While the bill introduces sensible reform, one of its provisions points to the Minister for Agriculture, Fisheries and Forestry's failure to manage his portfolio. The uncertainty over short-term farm management deposits—those offered for terms less than 12 months—is not new. According to evidence given at a recent Senate estimates hearing, the government has known about this uncertainty since July last year. For almost 18 months the government has done nothing while farmers invested in short-term farm management deposit products, some of which have been promoted on the Department of Agriculture, Fisheries and Forestry's own web site. While this bill clarifies the conditions under which these products comply with the scheme rules, the government has left it far too long to deal with this problem.

I wish to briefly address one final matter, outlined in more detail by the shadow Treasurer during debate on this bill in the other place. The explanatory memorandum to the bill provides scant detail about its financial impact. It is disappointing that the government has paid such little attention to its obligations to provide this parliament with detailed costings of the revenue measures proposed in this bill. Just as Labor was pleased to support and indeed to propose the reforms in this bill, it is pleased to provide the bill with speedy passage through the parliament.

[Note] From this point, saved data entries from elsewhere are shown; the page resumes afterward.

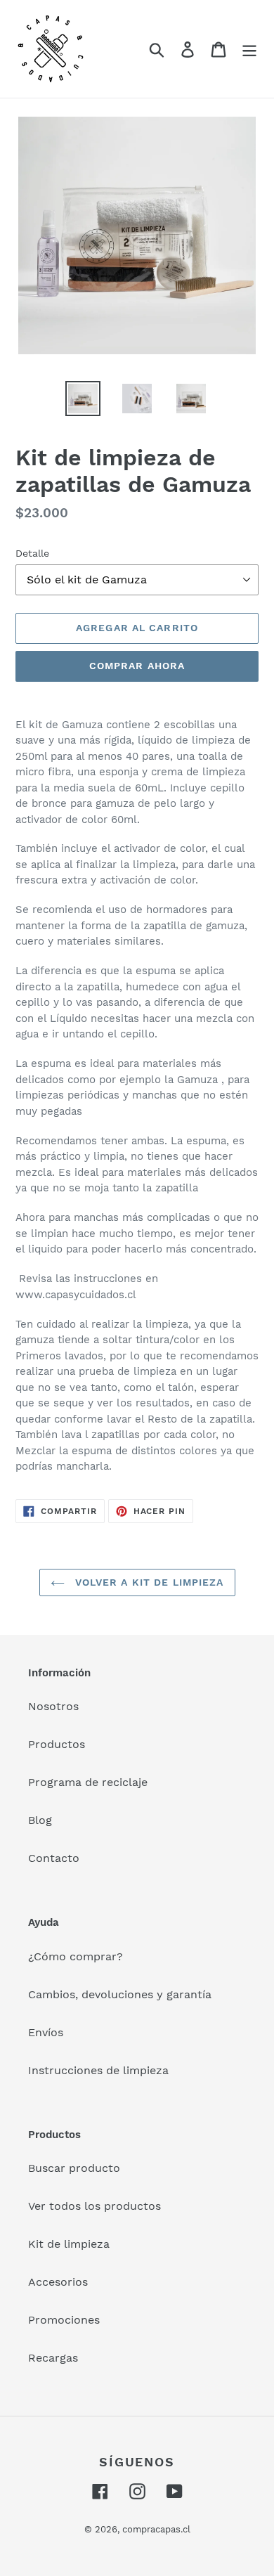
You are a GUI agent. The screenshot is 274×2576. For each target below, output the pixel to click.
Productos (56, 1744)
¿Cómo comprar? (75, 1956)
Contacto (53, 1858)
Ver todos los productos (94, 2206)
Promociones (64, 2319)
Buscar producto (74, 2168)
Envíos (45, 2032)
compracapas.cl (156, 2529)
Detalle (32, 553)
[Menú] (249, 49)
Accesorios (58, 2282)
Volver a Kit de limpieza (148, 1582)
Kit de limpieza (69, 2244)
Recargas (53, 2357)
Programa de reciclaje (88, 1782)
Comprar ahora (137, 665)
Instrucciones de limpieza (98, 2070)
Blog (40, 1820)
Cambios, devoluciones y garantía (119, 1994)
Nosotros (53, 1706)
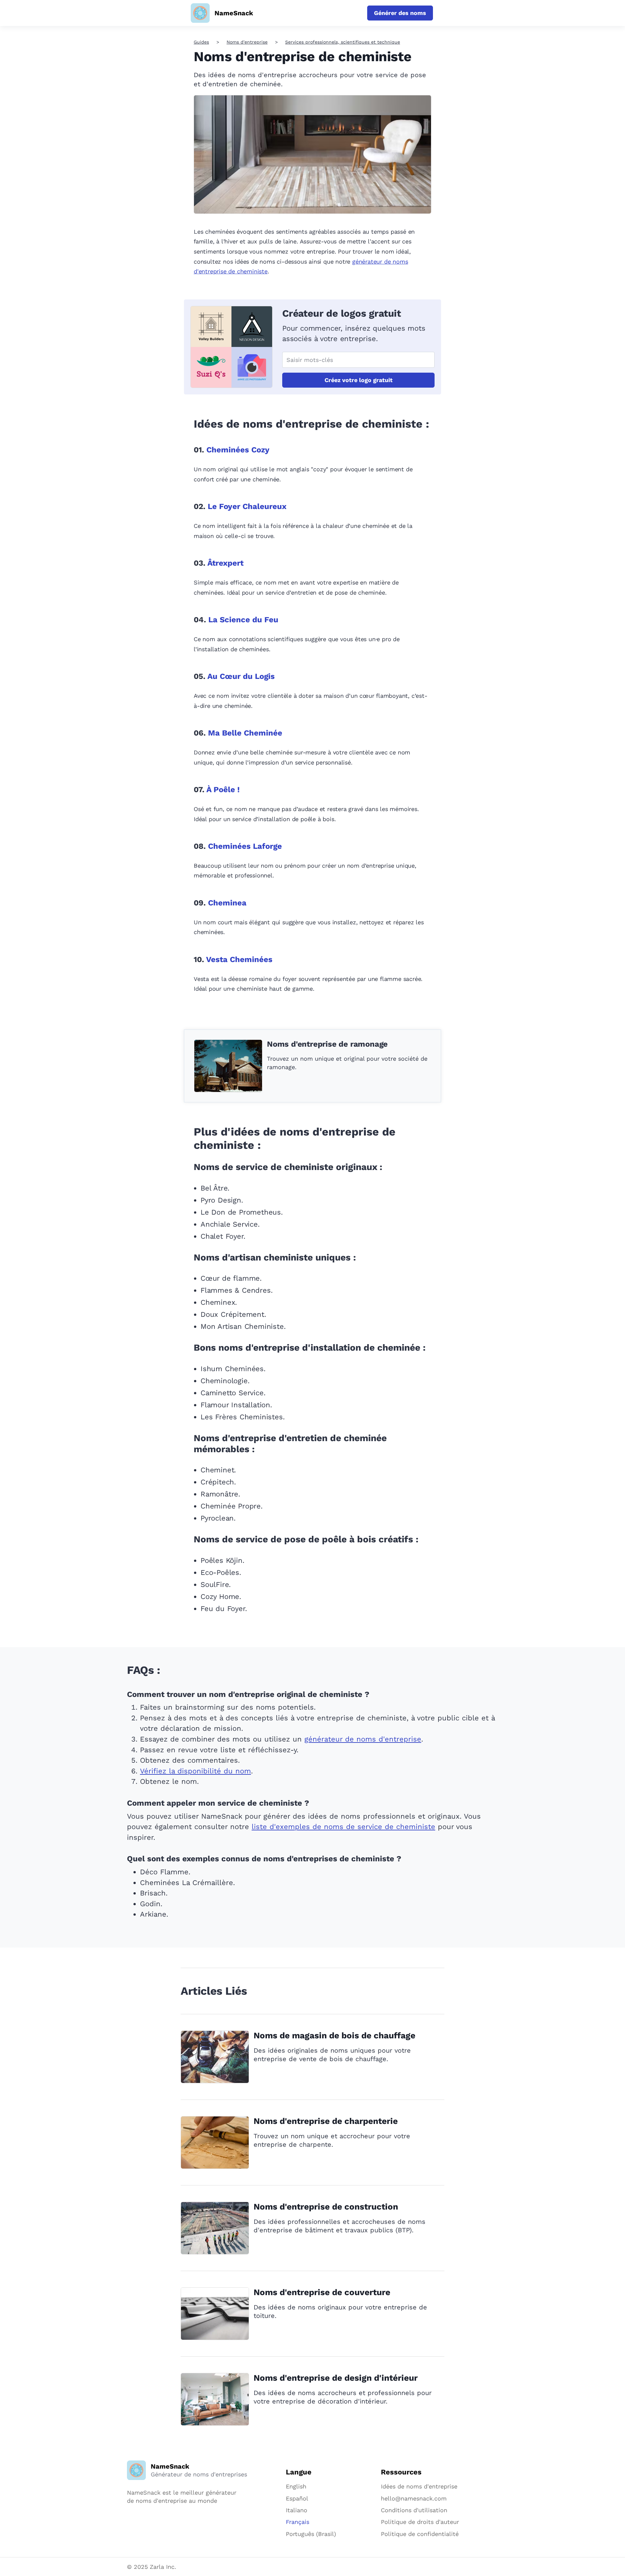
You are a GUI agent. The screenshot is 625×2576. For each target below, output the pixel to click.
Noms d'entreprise (247, 42)
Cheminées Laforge (245, 846)
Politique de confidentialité (420, 2533)
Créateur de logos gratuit (341, 313)
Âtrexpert (225, 563)
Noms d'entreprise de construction (326, 2206)
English (296, 2486)
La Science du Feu (243, 619)
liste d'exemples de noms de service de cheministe (343, 1827)
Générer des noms (400, 12)
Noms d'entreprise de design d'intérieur (336, 2378)
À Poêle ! (223, 789)
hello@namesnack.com (414, 2498)
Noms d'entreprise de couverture (322, 2292)
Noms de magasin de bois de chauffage (334, 2035)
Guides (201, 42)
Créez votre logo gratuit (359, 380)
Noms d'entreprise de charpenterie (326, 2121)
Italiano (296, 2510)
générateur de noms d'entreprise (362, 1739)
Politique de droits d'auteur (420, 2521)
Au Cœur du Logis (241, 676)
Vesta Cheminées (239, 959)
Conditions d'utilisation (414, 2510)
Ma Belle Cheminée (245, 732)
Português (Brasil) (311, 2533)
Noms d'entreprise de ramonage (327, 1044)
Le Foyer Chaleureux (247, 506)
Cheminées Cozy (238, 449)
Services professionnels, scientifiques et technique (342, 42)
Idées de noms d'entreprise (419, 2486)
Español (297, 2498)
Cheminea (227, 902)
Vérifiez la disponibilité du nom (195, 1771)
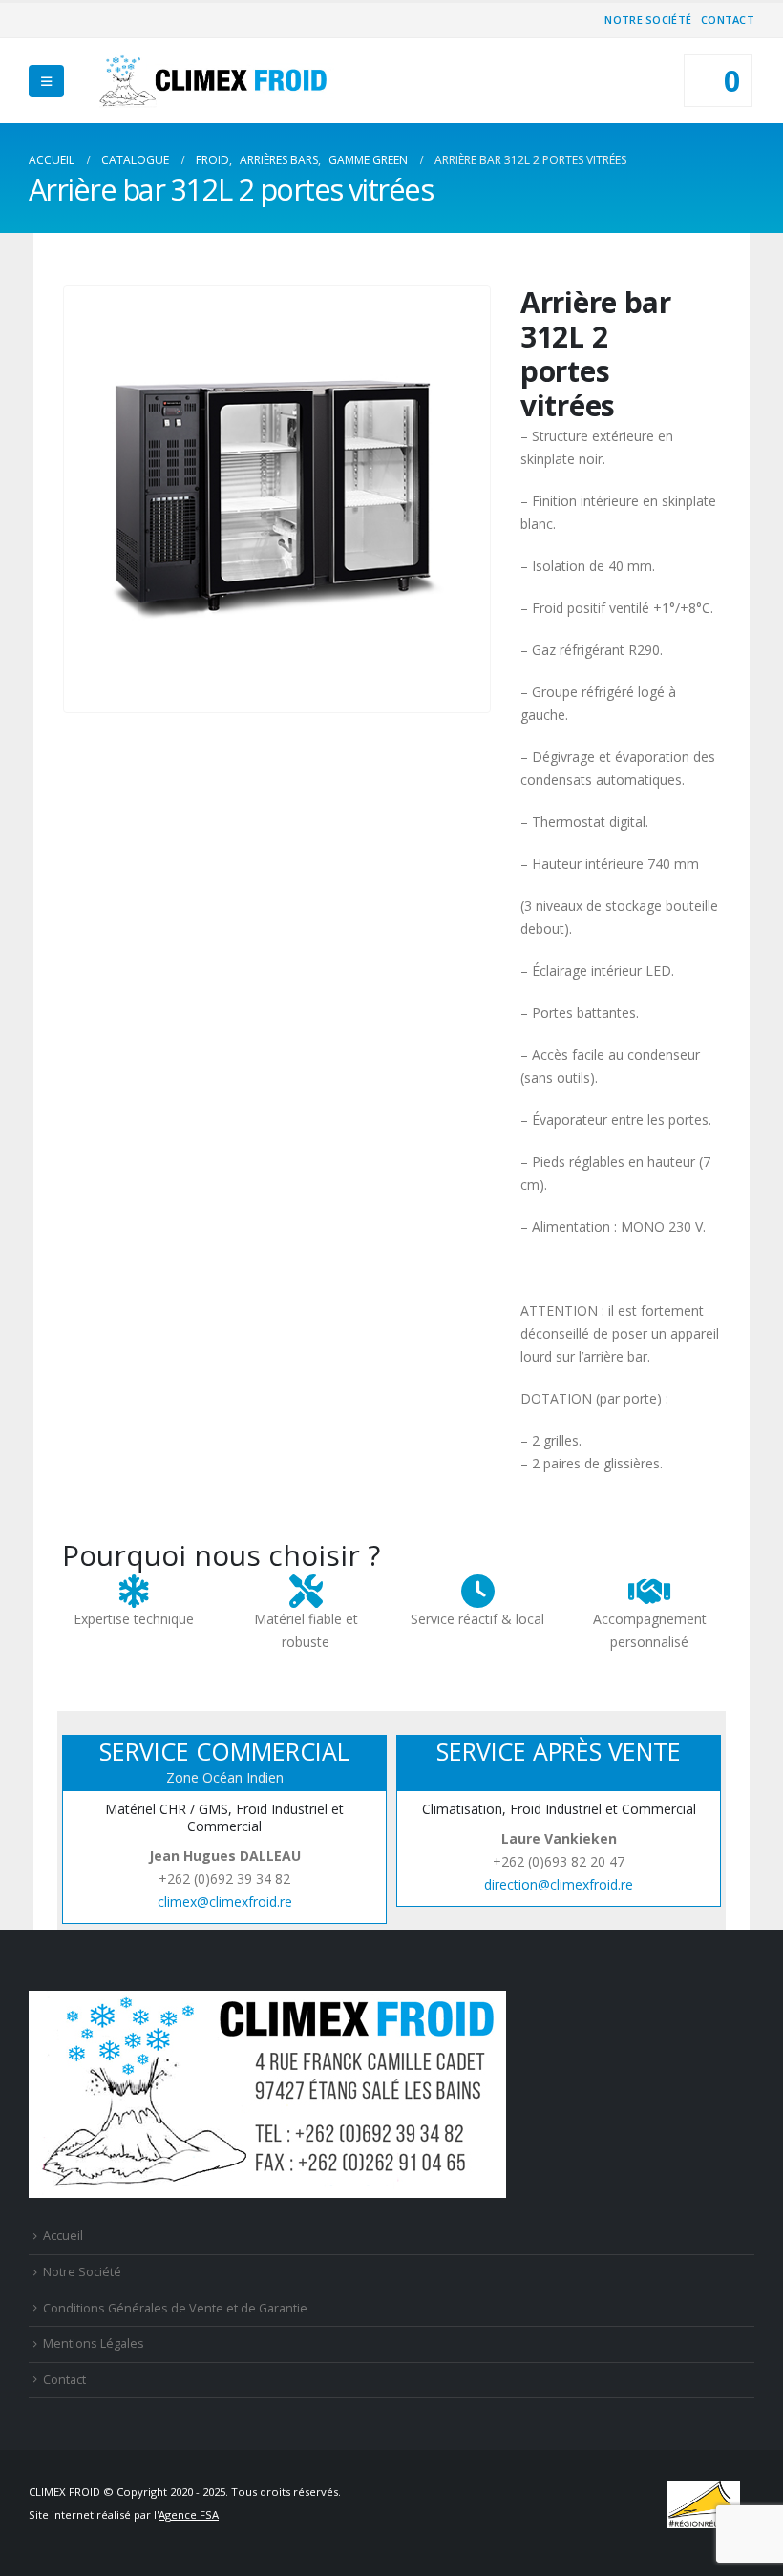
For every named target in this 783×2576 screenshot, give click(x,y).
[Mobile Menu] (46, 81)
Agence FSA (189, 2514)
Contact (727, 19)
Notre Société (647, 19)
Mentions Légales (93, 2343)
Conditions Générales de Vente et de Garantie (175, 2308)
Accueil (63, 2236)
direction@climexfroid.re (558, 1884)
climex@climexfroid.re (225, 1901)
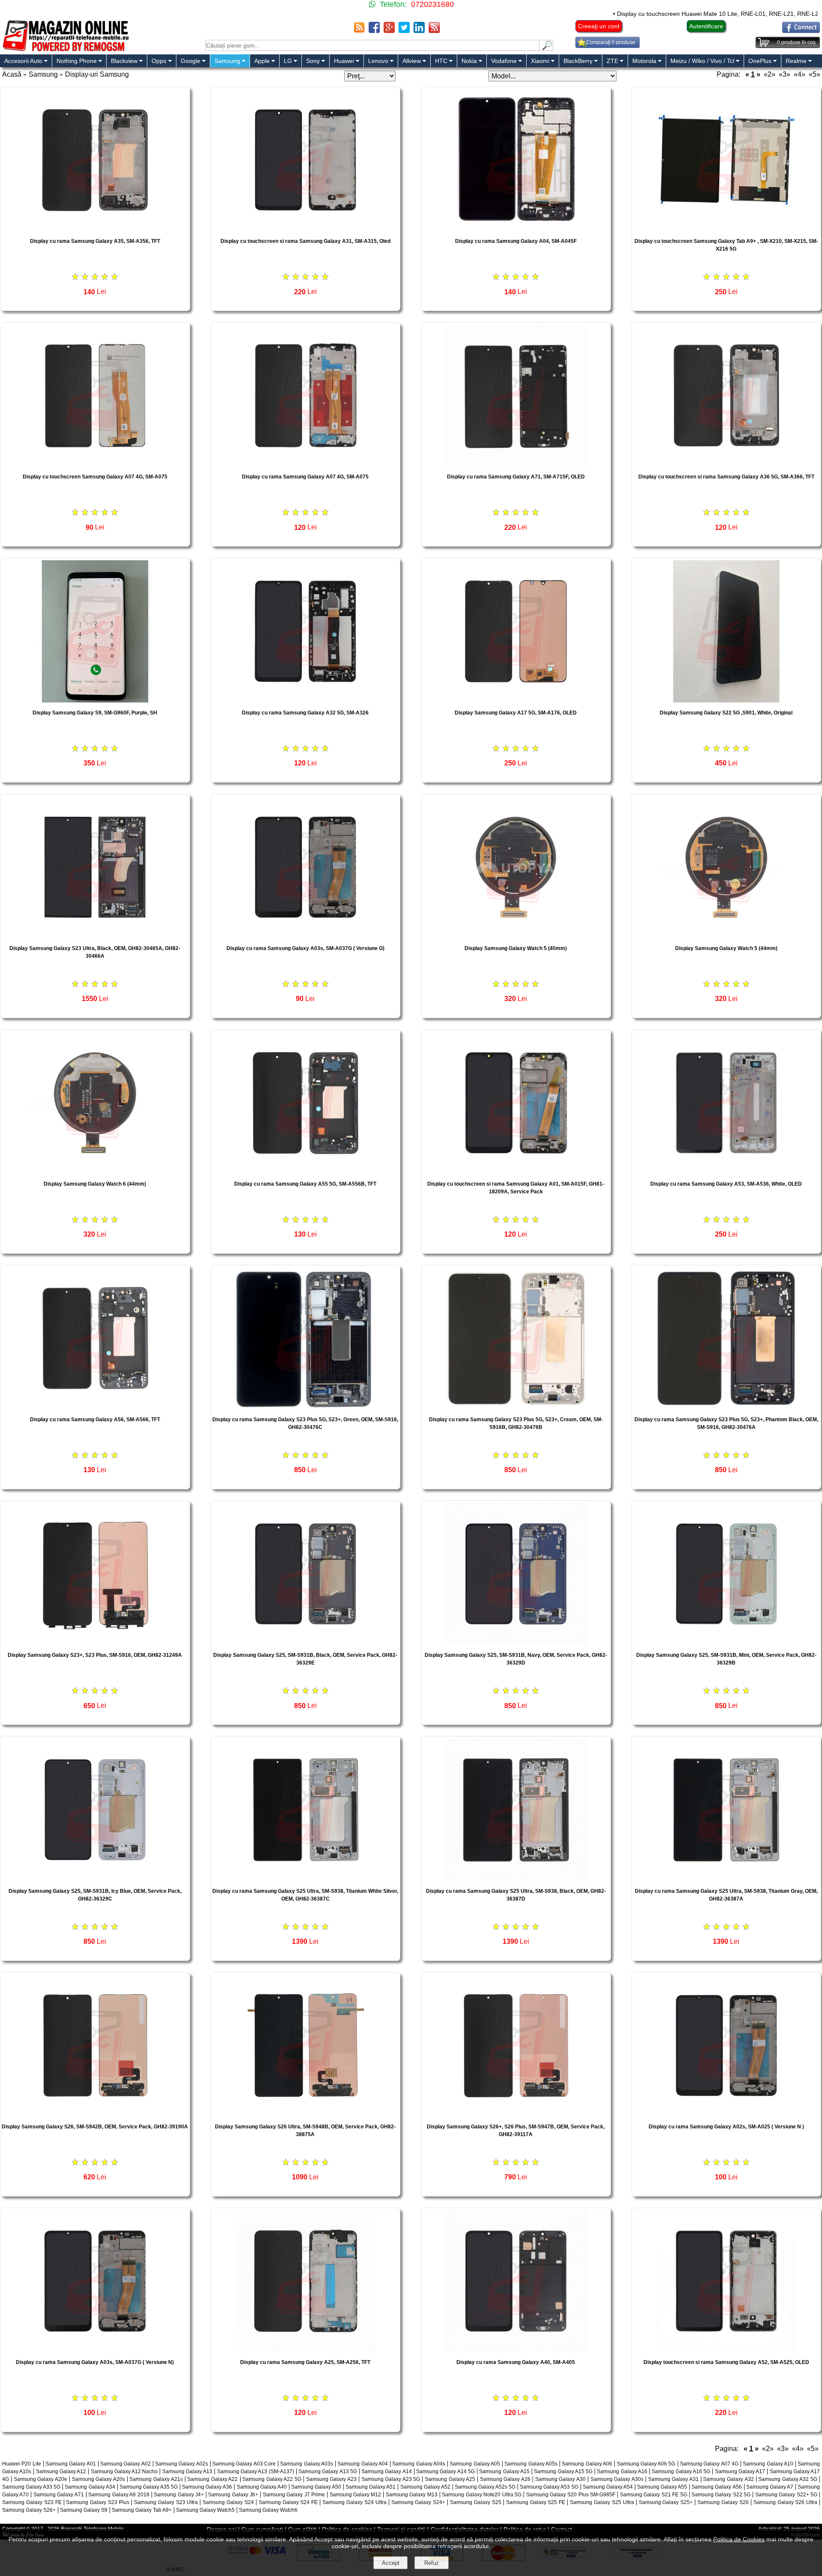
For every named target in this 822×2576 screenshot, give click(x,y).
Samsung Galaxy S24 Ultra (354, 2502)
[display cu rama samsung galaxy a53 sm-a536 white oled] (726, 1171)
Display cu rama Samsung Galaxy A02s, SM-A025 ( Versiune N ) (726, 2127)
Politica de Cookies (739, 2539)
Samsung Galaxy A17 (740, 2471)
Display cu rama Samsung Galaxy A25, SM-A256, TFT (305, 2362)
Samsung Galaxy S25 (475, 2502)
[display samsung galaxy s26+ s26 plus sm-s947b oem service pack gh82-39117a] (516, 2114)
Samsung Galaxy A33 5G (31, 2487)
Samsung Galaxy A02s (181, 2464)
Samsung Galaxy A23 (331, 2479)
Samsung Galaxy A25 (450, 2479)
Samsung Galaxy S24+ (418, 2502)
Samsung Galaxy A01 (70, 2464)
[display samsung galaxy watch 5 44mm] (726, 935)
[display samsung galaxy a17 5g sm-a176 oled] (516, 700)
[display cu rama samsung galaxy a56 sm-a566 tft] (95, 1407)
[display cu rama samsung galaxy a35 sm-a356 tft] (95, 228)
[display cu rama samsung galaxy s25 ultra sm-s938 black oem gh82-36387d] (516, 1878)
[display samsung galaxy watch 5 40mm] (516, 935)
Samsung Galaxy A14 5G (445, 2471)
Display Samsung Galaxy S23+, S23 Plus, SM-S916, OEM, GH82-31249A (95, 1655)
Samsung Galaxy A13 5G (327, 2471)
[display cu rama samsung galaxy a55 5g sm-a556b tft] (305, 1171)
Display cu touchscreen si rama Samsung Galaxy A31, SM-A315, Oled (305, 241)
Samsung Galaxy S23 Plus (97, 2502)
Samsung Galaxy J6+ (233, 2495)
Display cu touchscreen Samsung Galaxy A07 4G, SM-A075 (95, 477)
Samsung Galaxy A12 (61, 2471)
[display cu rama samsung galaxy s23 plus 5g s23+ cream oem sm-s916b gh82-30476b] (516, 1407)
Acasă (11, 74)
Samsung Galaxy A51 (370, 2487)
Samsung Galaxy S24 (228, 2502)
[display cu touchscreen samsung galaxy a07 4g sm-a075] (95, 464)
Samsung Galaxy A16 (622, 2471)
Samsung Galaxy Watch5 (205, 2510)
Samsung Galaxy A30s (616, 2479)
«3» (784, 74)
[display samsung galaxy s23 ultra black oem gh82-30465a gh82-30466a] (95, 935)
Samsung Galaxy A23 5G (390, 2479)
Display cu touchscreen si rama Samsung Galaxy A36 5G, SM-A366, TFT (726, 477)
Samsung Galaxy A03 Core (244, 2464)
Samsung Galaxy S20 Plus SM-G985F (571, 2495)
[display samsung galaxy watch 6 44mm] (95, 1171)
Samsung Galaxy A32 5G (787, 2479)
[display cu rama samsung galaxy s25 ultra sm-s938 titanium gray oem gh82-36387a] (726, 1878)
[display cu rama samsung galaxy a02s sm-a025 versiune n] (726, 2114)
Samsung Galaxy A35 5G (148, 2487)
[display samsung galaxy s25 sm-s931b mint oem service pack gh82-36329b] (726, 1642)
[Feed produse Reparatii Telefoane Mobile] (434, 30)
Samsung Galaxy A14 (386, 2471)
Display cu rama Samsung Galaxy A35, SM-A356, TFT (95, 241)
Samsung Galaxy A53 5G (549, 2487)
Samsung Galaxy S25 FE (536, 2502)
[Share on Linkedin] (419, 30)
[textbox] (372, 45)
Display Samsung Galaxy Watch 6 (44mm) (95, 1184)
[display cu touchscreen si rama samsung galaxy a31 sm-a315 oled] (305, 228)
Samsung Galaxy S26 (723, 2502)
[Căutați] (546, 48)
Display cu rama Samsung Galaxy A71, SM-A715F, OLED (516, 477)
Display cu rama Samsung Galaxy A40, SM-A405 (515, 2362)
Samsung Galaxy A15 (504, 2471)
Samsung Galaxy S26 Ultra (786, 2502)
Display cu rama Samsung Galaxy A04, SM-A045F (516, 241)
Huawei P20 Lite (21, 2464)
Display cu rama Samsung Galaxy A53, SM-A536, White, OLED (726, 1184)
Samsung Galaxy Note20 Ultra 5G (481, 2495)
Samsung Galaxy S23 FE (32, 2502)
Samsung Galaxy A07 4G (709, 2464)
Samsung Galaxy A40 (262, 2487)
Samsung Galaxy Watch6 (268, 2510)
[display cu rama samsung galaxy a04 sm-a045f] (516, 228)
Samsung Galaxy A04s (418, 2464)
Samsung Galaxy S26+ (29, 2510)
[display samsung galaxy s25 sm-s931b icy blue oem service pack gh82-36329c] (95, 1878)
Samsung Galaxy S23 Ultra (166, 2502)
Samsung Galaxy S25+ (666, 2502)
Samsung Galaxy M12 (355, 2495)
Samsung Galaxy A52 (425, 2487)
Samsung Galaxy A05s (530, 2464)
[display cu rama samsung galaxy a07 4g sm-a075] (305, 464)
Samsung (43, 74)
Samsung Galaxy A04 (362, 2464)
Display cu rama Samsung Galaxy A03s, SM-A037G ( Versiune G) (305, 948)
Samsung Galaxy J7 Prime (294, 2495)
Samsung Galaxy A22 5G (271, 2479)
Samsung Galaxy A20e (40, 2479)
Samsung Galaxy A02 (125, 2464)
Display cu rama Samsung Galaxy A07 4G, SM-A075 (305, 477)
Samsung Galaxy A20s (98, 2479)
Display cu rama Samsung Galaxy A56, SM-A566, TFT (95, 1419)
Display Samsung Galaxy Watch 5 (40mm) (516, 948)
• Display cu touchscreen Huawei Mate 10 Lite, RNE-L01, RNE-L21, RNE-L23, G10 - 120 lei (645, 13)
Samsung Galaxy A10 (768, 2464)
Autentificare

The Senate regularly deals with matters pertaining to tax. On 4 December we dealt with a motion moved by Senator Brown, recorded on pages 6767 and 6768 of Hansard, relating to another tax matter: plantation forestry and the 13-month rule. The motion proposed by Senator Brown—and fortunately defeated—alleged that the tax concessions would `promote the clearing of 70,000 hectares or more of native forests by Gunns'. It has been drawn to my attention that the Hansard of a committee hearing in Tasmania shows that on 29 November—less than a week prior to the motion being put by Senator Brown—in answer to Senator Murphy's question, `How many hectares have you put in under managed investment scheme arrangements?' Mr Baker, on behalf of Gunns, said, `We have sold a total of about 17,000 hectares.' That is a difference of 53,000 hectares from the number outlined in the motion proposed by Senator Brown. Senator Brown's motion extrapolates certain costs to the Commonwealth from the 13-month rule tax scheme which would accrue to Gunns as a result of a number which does not accord with the facts and does not accord with the Hansard record of evidence—evidence given in the presence of Senator Brown.

Whilst I understand that the connection between this matter and the bill before the Senate is only that they both deal with tax, it is important to draw the attention of the Senate to a difficulty with—and let me be charitable—detail by Senator Brown in a motion proposing that the Senate adopt a resolution which did not reflect the facts set out in Hansard and at a hearing in the presence of Senator Brown. The opposition also note that certain other propositions were extended in that motion which do not accord with the facts. The motion suggested that the entirety of the area cleared was cleared of native forest, when the evidence showed that much of the land had already been cleared and was farmland planted with plantation forest. Senator Brown should have known that and should have put that before the Senate. The opposition will be exercising extreme care with motions proposed by Senator Brown, having regard to this divergence from the facts.